WHAT TO DO: The word "will" marks the lines to copy; find all of them in the entries below.

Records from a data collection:
########

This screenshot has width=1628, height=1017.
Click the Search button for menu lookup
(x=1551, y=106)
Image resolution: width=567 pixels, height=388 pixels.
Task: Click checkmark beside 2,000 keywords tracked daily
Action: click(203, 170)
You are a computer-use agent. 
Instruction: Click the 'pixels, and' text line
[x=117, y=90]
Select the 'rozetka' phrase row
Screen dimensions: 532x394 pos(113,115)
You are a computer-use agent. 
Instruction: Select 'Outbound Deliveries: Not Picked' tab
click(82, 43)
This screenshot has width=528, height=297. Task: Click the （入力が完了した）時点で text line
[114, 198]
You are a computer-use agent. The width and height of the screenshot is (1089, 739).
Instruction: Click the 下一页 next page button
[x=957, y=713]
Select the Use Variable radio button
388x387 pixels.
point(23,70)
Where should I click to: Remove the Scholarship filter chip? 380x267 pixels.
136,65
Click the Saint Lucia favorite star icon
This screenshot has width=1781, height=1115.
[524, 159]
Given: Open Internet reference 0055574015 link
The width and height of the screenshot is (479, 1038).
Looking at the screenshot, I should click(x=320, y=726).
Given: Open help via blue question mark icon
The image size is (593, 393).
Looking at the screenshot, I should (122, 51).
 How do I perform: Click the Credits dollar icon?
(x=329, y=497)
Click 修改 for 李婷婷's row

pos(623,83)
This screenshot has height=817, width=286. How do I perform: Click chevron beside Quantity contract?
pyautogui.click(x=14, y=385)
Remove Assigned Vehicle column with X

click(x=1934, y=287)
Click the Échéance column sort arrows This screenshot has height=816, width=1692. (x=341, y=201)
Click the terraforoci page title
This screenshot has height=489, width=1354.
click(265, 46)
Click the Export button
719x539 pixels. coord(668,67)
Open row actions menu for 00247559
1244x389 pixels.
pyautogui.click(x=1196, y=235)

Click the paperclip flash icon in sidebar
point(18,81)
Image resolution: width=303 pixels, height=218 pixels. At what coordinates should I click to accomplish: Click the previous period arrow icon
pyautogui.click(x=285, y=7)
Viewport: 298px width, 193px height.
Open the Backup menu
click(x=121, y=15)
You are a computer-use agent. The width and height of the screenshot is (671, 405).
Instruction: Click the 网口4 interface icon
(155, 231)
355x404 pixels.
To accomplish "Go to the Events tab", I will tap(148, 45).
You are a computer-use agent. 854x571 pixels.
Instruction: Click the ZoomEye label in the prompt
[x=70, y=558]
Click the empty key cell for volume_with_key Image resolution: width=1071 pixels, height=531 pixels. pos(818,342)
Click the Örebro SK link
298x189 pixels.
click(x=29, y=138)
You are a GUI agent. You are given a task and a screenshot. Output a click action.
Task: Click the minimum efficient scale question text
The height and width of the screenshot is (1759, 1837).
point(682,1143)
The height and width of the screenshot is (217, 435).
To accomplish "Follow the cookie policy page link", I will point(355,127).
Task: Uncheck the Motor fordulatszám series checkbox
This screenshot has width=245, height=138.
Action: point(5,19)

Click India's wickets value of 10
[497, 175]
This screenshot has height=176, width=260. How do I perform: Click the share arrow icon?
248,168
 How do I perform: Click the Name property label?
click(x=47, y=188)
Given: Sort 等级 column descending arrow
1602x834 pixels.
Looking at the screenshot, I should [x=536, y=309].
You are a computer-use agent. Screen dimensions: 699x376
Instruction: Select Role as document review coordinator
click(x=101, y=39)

########

ANSWER TO THIS PROBLEM:
To accomplish "Go to the Events tab", I will tap(148, 45).
To accomplish "Follow the cookie policy page link", I will point(355,127).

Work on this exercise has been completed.